Exercise tasks ▸
1 – In the passage on Hoover's campaign against black bookstores, swap "program" for "operation" and write out the section starting at "Congressman Adam Clayton" and ending at "leader Elijah Muhammad.".
2 – Answer these questions on the passage about Hoover and black bookstores:
(a) In what year was COINTELPRO established?
(b) In what month and year did Hoover write the memo about black independent booksellers?
(c) What did Hoover order each Bureau office to locate and identify?
3 – Write what comes next in the account of Hoover's directive on black bookstores, picking up after its final sentence.

##### Reading passage #####

In the spring of 1968, FBI Director J. Edgar Hoover announced to his agents that COINTELPRO, the counter-intelligence program established in 1956 to combat communists, should focus on preventing the rise of a “Black ‘messiah’” who sought to “unify and electrify the militant black nationalist movement.”

Congressman Adam Clayton Powell Jr. (D-Harlem), right, gestures emphatically as he speaks outside the National Memorial African Bookstore in the Harlem section of New York, 1965. AP

The program, Hoover insisted, should target figures as ideologically diverse as the Black Power activist Stokely Carmichael (later Kwame Ture), Martin Luther King Jr., and Nation of Islam leader Elijah Muhammad.

Just a few months later, in October 1968, Hoover penned another memo warning of the urgent menace of a growing Black Power movement, but this time the director focused on the unlikeliest of public enemies: black independent booksellers.

In a one-page directive, Hoover noted with alarm a recent “increase in the establishment of black extremist bookstores which represent propaganda outlets for revolutionary and hate publications and culture centers for extremism.”

The director ordered each Bureau office to “locate and identify black extremist and/or African-type bookstores in its territory and open separate discreet investigations on each to determine if it is extremist in nature.”

##### Extracted data #####

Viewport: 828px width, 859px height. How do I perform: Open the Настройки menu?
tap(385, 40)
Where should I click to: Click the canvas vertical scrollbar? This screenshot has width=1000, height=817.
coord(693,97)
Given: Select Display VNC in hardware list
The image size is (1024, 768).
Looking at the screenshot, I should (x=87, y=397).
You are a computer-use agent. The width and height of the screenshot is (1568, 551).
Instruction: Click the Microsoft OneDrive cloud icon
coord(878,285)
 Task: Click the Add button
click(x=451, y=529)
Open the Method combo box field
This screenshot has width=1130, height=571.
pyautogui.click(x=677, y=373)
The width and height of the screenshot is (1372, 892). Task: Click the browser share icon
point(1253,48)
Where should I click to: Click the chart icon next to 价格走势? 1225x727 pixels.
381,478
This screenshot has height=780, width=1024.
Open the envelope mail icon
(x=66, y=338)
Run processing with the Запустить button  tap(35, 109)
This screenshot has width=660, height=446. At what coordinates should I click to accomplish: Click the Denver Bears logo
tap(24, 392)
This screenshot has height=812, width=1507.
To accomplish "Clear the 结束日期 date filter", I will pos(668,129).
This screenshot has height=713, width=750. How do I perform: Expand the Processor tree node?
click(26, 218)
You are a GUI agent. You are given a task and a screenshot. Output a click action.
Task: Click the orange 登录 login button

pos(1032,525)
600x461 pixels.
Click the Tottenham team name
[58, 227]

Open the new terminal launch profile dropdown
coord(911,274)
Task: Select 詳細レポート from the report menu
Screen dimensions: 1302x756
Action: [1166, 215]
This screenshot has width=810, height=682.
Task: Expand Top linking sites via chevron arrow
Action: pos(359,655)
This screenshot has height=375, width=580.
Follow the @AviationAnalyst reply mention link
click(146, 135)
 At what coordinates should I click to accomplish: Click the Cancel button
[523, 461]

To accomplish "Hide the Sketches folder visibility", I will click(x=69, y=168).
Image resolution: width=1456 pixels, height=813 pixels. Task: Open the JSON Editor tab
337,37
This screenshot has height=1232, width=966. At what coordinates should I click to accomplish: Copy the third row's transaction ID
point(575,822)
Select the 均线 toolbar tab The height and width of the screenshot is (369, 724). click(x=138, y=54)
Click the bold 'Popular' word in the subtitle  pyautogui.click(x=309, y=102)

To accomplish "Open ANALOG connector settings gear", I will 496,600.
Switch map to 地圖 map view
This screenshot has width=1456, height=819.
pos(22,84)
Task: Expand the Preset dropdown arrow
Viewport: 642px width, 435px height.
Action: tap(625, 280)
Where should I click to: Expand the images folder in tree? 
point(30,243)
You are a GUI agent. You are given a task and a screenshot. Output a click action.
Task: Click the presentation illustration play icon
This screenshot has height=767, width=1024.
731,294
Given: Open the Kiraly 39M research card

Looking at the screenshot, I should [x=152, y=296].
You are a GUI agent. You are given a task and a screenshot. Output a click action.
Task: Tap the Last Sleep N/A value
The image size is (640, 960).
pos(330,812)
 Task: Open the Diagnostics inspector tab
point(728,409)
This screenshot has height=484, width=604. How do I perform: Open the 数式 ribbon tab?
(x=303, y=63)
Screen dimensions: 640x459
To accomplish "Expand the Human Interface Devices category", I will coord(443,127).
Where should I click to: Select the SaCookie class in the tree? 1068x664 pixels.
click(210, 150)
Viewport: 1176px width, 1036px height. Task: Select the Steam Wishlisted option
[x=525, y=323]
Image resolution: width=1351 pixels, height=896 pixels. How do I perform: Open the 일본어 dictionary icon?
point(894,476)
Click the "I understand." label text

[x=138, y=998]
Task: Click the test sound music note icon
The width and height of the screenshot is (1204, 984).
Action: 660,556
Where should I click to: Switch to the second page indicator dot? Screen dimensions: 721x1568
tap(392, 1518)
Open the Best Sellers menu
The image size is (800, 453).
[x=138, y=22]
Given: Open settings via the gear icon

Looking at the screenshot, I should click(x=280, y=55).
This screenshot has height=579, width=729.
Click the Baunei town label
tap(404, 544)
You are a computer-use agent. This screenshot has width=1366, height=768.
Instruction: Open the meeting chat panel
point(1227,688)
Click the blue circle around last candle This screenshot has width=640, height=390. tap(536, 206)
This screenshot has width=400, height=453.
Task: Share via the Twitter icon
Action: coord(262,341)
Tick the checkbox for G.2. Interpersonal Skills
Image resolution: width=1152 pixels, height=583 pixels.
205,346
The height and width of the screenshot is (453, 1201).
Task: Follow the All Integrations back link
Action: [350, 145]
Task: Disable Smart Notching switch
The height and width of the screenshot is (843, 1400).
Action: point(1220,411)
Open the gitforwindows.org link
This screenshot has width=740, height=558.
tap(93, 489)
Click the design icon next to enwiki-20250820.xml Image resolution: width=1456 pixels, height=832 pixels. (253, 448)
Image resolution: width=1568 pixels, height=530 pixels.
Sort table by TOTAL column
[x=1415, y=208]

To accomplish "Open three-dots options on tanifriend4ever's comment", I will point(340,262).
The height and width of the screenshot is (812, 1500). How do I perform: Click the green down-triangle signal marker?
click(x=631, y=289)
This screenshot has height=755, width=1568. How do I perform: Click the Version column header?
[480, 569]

#####

Response list ▸
1 –
Congressman Adam Clayton Powell Jr. (D-Harlem), right, gestures emphatically as he speaks outside the National Memorial African Bookstore in the Harlem section of New York, 1965. AP

The operation, Hoover insisted, should target figures as ideologically diverse as the Black Power activist Stokely Carmichael (later Kwame Ture), Martin Luther King Jr., and Nation of Islam leader Elijah Muhammad.

2 –
(a) 1956
(b) October 1968
(c) Black extremist and/or African-type bookstores in its territory

3 –
Each investigation was to “determine the identities of the owners; whether it is a front for any group or foreign interest; whether individuals affiliated with the store engage in extremist activities; the number, type, and source of books and material on sale; the store’s financial condition; its clientele; and whether it is used as a headquarters or meeting place.”

Perhaps most disturbing, Hoover wanted the Bureau to convince African American citizens (presumably with pay or through extortion) to spy on these stores by posing as sympathetic customers or activists.
“Investigations should be instituted on new stores when opened and you should recognize the excellent target these stores represent for penetration by racial sources,” he ordered.
Hoover, in short, expected agents to adopt the ruthless tactics of espionage and falsification they deployed against civil-rights and Black Power activists, and now use them against black-owned bookstores. Hoover’s memo offers us a troubling glimpse of a forgotten dimension of COINTELPRO, one that has escaped notice for decades: the FBI’s war on black-owned bookstores.
In addition to Hoover’s memo, I uncovered documents detailing Bureau surveillance of black bookstores in a least half a dozen cities across the U.S. in conducting research for my book, From Head Shops to Whole Foods: The Rise and Fall of Activist Entrepreneurs.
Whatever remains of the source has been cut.